You are viewing a plain text version of this content. The canonical link for it is here.
Posted to dev@airflow.apache.org by Ruiqin Yang <yr...@gmail.com> on 2018/07/17 21:39:34 UTC
[Proposal] Scale Airflow
Hi guys,
I'd like to proposal a few improvements to Airflow that would help to scale
Airflow:
Scheduler:
1.
- Problem: scheduler loop became slow when # of running task grows too
large, thus slows down DAG parsing/scheduler loop and creates scheduling
delay, AIRFLOW-2156
<https://issues.apache.org/jira/browse/AIRFLOW-2156>
- Proposal: Parallelize celery querying.
- Progress: Dan Davydov( @aoen) has made a change to parallelize
celery querying and we have been running with it in production for 1+
month. It solved scheduling delay problem we have in production when we
have ~15k running task at peak and has been proven in our stress testing
cluster to be able to handle ~30k running task. We have 10x+ performance
improvement on celery querying with 16 subprocess querying
celery and that
can be configured.
2.
- Problem: DAG parsing loop coupled with scheduler loop, thus places
bottleneck on DAG parsing and creates scheduling delay, AIRFLOW-2760
<https://issues.apache.org/jira/browse/AIRFLOW-2760>
- Proposal: Decouple DAG parsing loop and scheduler loop.
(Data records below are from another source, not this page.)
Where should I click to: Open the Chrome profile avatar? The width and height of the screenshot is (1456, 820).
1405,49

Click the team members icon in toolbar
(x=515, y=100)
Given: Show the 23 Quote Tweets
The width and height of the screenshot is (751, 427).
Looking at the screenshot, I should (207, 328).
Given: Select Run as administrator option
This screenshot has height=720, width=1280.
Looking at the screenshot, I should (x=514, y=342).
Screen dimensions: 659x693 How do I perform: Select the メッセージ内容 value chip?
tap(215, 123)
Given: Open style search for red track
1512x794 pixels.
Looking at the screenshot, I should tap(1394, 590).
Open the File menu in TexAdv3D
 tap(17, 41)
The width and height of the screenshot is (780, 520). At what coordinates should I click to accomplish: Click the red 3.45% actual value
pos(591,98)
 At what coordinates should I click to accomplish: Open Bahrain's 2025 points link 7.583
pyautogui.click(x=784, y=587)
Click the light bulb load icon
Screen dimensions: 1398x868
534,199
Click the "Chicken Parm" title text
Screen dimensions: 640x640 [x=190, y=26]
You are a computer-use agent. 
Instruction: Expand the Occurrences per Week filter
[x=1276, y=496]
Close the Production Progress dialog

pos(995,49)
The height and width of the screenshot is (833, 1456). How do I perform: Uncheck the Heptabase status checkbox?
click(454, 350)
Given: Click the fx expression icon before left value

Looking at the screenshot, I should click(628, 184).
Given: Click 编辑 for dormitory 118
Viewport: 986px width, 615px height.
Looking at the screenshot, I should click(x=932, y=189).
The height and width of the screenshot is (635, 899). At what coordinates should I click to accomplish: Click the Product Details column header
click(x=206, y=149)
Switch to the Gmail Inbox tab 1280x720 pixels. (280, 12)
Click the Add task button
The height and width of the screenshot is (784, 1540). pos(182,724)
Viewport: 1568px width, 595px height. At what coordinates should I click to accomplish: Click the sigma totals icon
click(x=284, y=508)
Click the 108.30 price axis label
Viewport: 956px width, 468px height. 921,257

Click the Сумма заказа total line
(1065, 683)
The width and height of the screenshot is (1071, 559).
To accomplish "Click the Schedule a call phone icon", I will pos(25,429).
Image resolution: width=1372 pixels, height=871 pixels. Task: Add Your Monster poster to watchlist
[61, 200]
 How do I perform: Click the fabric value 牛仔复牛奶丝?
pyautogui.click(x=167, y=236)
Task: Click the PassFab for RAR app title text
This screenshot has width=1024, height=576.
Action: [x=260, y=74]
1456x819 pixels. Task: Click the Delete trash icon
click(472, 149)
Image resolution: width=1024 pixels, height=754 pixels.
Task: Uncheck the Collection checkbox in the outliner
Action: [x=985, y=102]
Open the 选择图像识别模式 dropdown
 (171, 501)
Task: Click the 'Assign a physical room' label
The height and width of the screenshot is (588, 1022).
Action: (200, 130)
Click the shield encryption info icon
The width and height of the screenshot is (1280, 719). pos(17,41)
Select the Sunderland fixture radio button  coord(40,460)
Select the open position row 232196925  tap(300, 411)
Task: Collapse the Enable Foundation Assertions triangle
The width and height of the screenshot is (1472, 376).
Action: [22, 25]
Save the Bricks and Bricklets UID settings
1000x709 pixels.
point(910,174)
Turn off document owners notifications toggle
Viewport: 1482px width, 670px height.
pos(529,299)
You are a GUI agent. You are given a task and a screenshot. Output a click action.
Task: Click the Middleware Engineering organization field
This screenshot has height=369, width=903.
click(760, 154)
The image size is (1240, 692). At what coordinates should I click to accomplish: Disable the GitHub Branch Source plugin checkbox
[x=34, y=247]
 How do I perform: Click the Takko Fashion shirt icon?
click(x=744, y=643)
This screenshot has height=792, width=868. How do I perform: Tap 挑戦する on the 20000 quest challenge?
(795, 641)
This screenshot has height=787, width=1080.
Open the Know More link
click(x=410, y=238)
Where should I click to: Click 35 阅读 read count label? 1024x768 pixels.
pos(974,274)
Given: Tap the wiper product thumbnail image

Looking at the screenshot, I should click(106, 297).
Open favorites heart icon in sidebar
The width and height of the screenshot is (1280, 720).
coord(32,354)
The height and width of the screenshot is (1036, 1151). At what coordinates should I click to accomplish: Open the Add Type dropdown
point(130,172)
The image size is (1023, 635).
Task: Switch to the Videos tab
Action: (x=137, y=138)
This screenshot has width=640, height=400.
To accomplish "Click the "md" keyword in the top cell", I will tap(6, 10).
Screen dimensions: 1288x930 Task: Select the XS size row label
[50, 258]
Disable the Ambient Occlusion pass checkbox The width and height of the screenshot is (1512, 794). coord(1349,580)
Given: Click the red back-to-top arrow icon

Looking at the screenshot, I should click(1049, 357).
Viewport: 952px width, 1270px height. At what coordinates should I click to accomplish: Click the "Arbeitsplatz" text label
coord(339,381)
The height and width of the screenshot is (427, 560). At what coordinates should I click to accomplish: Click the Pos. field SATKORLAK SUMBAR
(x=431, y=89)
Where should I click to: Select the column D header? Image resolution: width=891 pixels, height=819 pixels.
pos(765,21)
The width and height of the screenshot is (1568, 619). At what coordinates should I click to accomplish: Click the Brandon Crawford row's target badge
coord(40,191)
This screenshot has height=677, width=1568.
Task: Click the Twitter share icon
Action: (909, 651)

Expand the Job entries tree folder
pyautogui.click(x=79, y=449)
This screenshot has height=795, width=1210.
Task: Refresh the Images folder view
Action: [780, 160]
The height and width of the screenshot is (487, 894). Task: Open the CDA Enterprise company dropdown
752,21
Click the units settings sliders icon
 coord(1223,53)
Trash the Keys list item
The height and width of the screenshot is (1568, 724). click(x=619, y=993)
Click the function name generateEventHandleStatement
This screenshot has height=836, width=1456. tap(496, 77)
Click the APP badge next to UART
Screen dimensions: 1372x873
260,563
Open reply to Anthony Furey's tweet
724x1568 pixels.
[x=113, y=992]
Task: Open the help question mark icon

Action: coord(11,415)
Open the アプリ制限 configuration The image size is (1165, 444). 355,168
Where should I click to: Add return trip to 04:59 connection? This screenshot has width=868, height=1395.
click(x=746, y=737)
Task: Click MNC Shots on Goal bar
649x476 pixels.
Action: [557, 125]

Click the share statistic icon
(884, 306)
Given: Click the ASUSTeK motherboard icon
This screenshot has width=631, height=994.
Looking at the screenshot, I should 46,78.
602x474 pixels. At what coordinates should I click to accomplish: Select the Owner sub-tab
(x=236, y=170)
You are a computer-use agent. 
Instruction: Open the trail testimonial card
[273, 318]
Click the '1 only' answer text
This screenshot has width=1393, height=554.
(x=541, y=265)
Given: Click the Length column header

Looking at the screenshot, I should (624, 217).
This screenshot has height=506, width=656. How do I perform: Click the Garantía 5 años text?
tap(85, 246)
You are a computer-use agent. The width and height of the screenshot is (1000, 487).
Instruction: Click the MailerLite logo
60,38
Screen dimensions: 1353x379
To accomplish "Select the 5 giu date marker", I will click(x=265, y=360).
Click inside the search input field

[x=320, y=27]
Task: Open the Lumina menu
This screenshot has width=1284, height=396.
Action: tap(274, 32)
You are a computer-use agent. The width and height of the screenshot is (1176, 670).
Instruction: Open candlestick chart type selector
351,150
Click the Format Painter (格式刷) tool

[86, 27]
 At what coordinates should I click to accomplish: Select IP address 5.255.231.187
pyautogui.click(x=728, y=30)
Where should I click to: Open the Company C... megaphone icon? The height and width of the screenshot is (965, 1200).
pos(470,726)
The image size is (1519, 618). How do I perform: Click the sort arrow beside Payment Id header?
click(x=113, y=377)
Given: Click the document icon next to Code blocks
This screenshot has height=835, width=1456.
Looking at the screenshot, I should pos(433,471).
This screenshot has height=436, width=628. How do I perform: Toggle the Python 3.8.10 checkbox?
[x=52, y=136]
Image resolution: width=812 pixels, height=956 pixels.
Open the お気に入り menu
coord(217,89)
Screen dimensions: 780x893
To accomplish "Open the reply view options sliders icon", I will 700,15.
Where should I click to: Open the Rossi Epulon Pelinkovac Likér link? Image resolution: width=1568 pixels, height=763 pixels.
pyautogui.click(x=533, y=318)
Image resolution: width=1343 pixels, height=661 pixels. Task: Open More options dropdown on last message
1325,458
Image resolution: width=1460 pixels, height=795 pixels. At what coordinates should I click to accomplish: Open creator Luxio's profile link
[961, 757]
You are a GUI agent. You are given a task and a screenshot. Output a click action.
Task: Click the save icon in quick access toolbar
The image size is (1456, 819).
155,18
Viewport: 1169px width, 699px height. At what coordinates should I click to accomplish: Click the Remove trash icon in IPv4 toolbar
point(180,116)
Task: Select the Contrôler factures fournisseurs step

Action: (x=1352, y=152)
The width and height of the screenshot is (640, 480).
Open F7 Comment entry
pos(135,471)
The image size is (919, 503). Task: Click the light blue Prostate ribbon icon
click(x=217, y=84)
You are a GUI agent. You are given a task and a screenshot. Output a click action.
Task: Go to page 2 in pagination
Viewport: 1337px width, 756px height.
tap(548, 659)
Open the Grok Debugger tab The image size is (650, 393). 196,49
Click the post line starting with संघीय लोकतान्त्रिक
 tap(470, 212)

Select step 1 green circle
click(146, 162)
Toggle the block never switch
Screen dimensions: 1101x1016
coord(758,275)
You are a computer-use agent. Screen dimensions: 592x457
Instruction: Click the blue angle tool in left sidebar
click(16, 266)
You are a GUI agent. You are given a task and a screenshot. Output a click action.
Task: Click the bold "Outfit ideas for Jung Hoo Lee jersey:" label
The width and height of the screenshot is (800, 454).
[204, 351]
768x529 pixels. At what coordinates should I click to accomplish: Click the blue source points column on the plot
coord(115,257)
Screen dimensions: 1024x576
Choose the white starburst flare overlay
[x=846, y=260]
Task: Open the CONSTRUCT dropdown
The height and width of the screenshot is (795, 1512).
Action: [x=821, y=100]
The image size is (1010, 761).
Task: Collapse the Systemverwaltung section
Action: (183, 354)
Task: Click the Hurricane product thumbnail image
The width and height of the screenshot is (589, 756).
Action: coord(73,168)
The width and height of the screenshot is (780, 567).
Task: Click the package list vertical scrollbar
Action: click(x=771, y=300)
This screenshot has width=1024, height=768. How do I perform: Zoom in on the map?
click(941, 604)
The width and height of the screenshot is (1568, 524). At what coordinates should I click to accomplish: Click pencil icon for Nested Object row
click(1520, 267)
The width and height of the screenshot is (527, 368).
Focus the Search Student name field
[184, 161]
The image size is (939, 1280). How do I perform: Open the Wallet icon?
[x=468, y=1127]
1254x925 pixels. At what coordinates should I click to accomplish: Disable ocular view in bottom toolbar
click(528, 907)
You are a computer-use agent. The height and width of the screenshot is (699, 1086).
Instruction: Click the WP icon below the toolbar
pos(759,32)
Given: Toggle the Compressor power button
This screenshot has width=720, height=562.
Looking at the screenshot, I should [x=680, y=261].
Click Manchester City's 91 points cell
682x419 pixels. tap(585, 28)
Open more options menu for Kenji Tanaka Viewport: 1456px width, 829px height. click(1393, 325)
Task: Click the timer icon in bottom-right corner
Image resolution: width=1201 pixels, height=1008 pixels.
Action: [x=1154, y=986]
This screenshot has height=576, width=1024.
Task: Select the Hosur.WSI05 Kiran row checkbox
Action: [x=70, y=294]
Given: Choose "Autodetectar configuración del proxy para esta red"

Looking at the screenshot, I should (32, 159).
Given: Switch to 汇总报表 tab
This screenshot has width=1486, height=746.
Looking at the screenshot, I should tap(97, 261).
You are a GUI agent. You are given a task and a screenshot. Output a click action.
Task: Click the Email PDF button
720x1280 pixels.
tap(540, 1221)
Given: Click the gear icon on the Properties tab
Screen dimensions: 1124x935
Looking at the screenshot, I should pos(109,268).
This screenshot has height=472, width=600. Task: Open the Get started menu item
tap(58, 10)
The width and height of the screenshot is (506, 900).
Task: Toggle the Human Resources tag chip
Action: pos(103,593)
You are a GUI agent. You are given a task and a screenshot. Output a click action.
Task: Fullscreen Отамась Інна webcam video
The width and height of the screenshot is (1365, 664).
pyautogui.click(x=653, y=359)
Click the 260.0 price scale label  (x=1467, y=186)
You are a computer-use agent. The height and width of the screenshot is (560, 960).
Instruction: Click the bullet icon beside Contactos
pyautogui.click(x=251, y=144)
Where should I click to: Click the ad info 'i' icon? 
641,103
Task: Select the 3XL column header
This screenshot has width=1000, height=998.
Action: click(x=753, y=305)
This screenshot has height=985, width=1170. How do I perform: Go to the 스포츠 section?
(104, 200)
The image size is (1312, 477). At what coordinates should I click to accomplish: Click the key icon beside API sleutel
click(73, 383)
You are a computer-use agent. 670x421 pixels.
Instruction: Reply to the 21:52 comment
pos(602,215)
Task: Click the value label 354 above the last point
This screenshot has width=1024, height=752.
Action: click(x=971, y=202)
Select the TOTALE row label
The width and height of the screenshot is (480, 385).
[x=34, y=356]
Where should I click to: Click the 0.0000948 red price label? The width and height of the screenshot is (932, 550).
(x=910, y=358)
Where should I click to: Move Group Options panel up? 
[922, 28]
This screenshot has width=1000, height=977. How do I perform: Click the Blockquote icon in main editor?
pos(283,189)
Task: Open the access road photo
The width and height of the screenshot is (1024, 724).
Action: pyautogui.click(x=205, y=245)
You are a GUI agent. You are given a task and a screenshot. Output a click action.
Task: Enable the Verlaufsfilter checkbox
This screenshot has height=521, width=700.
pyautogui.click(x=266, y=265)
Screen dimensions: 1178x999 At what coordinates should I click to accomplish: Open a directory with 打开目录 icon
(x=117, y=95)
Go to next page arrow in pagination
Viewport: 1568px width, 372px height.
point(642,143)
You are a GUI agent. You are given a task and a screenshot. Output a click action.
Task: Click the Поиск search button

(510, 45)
- Progress: Prototype worked locally.
3.
- Problem: scheduler loop became slow when # of tasks needed to be
queued became too large, thus slows down DAG parsing/scheduler loop and
creates scheduling delay, AIRFLOW-2761
<https://issues.apache.org/jira/browse/AIRFLOW-2761>
- Proposal: Parallelize celery enqueuing.
- Progress: Not started yet. Planned for Q3.
Webserver:
1.
- Problem: Webserver parses DagBag twice during start up, thus causes
webserver start up being slow with large # of DAG files, AIRFLOW-2615
<https://issues.apache.org/jira/browse/AIRFLOW-2615>
- Proposal: Remove the redundant DagBag parsing.
- Progress: Tried an attempt
<https://github.com/apache/incubator-airflow/pull/3506> but failed.
Planned for Q3.
2.
- Problem: Webserver parses DagBag in a single thread fashion, thus
causes webserver start up being slow with large # of DAG files,
AIRFLOW-2762 <https://issues.apache.org/jira/browse/AIRFLOW-2762>
- Proposal: Parallelize DagBag parsing in webserver. Because not all
DAGs are pickable so webserver will thus lose access to the actual DAG
object, but only worker should need to use the actual DAG object.
- Progress: Not started yet. Planned for Q3.
Feedbacks are hugely appreciated.
Cheers,
Kevin Y